Die Mammuthbäume Kaliforniens
[19] Die Mammuthbäume Kaliforniens. (Mit Illustration Seite 12.) Eine halbe Tagereise von dem herrlichen Yosemitethal in Kalifornien entfernt, ragen aus dem Urwalddickicht zahlreiche Wunder der Pflanzenwelt auf, riesige Sequoien, welchen die Amerikaner den Namen Mammuthbäume beigelegt haben.
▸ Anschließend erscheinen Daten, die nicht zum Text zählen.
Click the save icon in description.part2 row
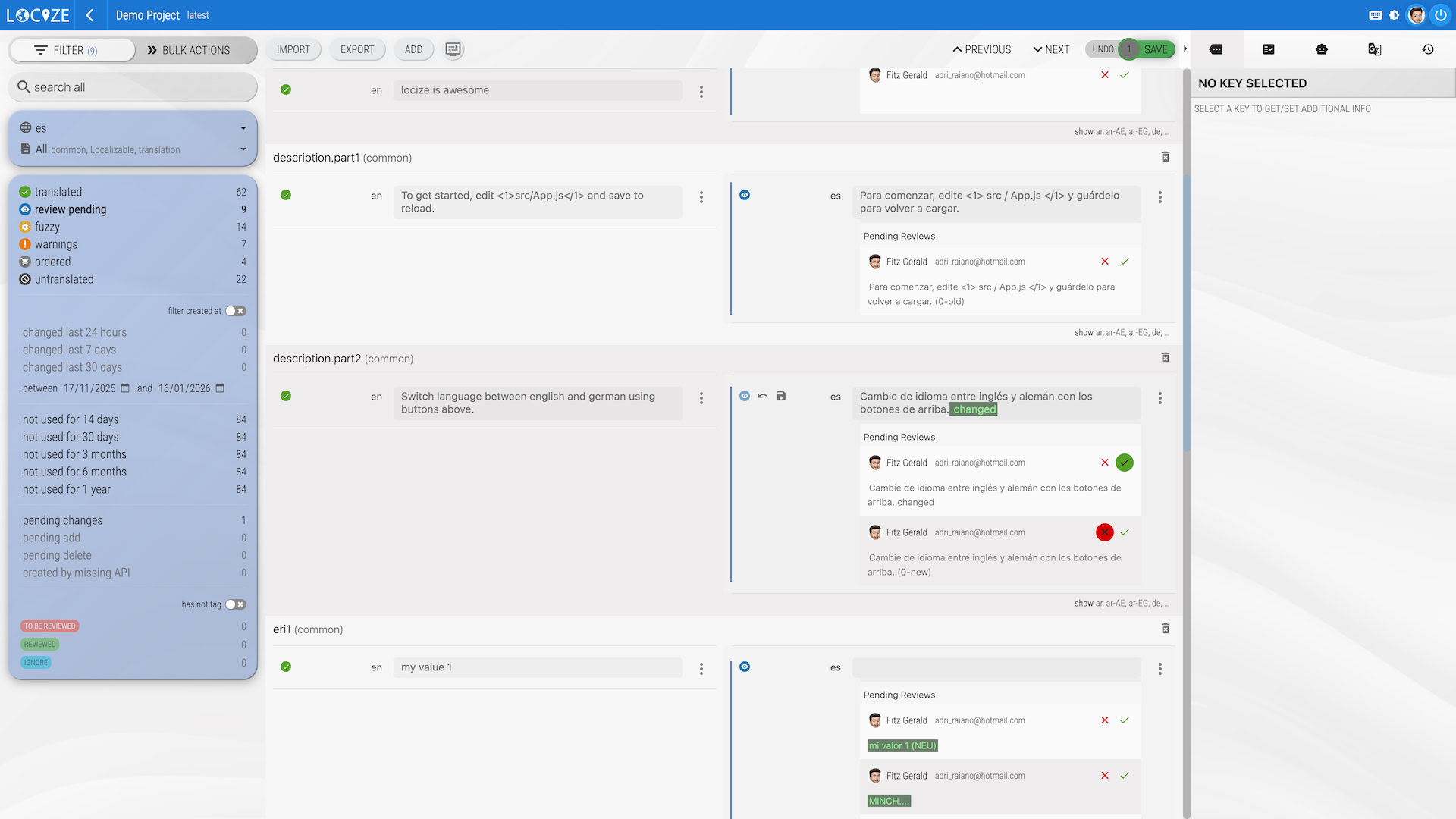 click(x=781, y=396)
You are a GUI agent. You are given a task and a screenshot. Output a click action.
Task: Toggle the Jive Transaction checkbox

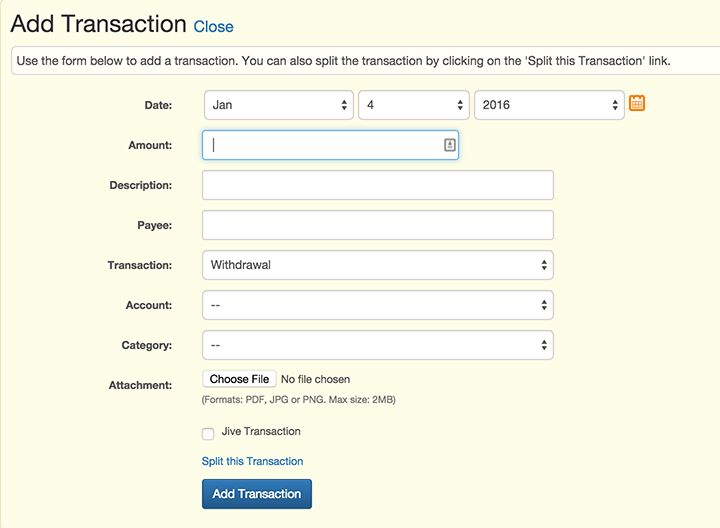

Wie leuchtende, zimmtfarbene Thürme, steigen die kalifornischen Baumgiganten aus dem Waldesdunkel empor, an Umfang, Höhe, Massenhaftigkeit und Alter Alles hinter sich lassend, was die Erde bisher an Pflanzenwundern kennt. Neben die Pyramiden gestellt, würden manche der noch stehenden Baumriesen mit ihren Wipfeln die Spitzen dieser Bauwerke beschatten. Und doch lassen einzelne im Dickicht modernde Baumruinen darauf schließen, daß sie dereinst noch gewaltigere Maßverhältnisse aufzuweisen hatten. In Calaveras Grove liegt, durch sein eignes Gewicht halb in die Erde gesunken, der „Vater des Waldes“, an der Basis einen Umfang von 112 Fuß aufweisend. Zweihundert Fuß hat man an dem Stamme hinzuschreiten, bis man die Stelle erreicht, wo er seinen ersten Seitenast – einen Riesenbaum für sich – entsandte. Obschon der Baum seines Wipfels längst beraubt ist, lassen doch alle Maßverhältnisse erkennen, daß er zur Zeit seiner Glorie eine Höhe von gegen 450 Fuß gehabt haben muß. Nahe diesem gefallenen Monarchen stand ein zweiter Riesenbaum, den zu Anfang der fünfziger Jahre ein spekulativer Yankee zu Falle brachte. Der Stumpf ward sauber geglättet und zu einem Tanzboden umgewandelt, auf welchem 32 Personen bequem einen Kotillon abhalten können. Eine Zeit lang befand sich hier auch eine Druckerei, aus welcher ein Wochenblatt, das „Big-tree-bulletin“ hervorging.
Gleichfalls im Calaveras-Haine erhebt sich ein anderer Mammuthbaum, grünend in voller Pracht, trotzdem ein Urwaldfeuer eine Höhlung in seinen Fuß hineingefressen hat, welche groß genug ist, um 16 Reitern auf einmal Obdach zu gewähren.
Im Mariposa-Haine sind es die kolossalen Maßverhältnisse des 93 Fuß im Umfange zählenden „Grizzly Giant“ und des „Ohio“, welche den Besucher in Erstaunen versetzen; hier auch finden wir den auf unserer Abbildung wiedergegebenen, wohl einzig dastehenden Thorweg, durch welchen der Reisende sammt seinem von sechs feurigen Pferden gezogenen Gefährt wie durch einen Triumphbogen hindurchsaust.
Einen weiteren Begriff von der Massigkeit der Mammuthbäume mag eine Berechnung des amerikanischen Professors Whitney geben, der zufolge ein einziger Baum 537 000 Fuß zolldicker Bretter liefern würde, die einem Werthe von 25 000 Dollars gleichkämen.
Zu den Taxus-Nadelhölzern gehörend, werden die Riesenbäume botanisch Sequoia gigantea genannt; man findet sie allein am westlichen [20] Abhange der Sierra Nevada und kennt gegenwärtig neun verschiedene, zusammen mehrere tausend Exemplare zählende Haine, unter welchen diejenigen von Calaveras und Mariposa am zugänglichsten und besuchtesten sind. Angesichts des außerordentlich langsamen Wachsthums der Sequoien haben manche Reisende den Pflanzenkolossen ein Alter von drei- ja viertausend Jahren beilegen wollen, doch sind dies Hypothesen, die sich nicht leicht beweisen lassen. Kühn aber darf man das Alter der kalifornischen Riesenbäume auf mindestens 1500 bis 1800 Jahre bemessen, neben welchem Zeitraum ein Menschenalter nur als eine kaum in Betracht kommende Zeitspanne erscheint.
Wie die amerikanische Regierung im Jahre 1871 den weltberühmten Yellowstone-Park in Wyoming als unantastbares Nationaleigenthum erklärte, so hat sie auch das Yosemitethal und die Sequoienhaine von jeder Besiedlung ausgeschlossen, damit der ursprüngliche Reiz dieser Gebiete unvermindert sich bis auf späte Geschlechter erhalten möge. Rudolf Cronau.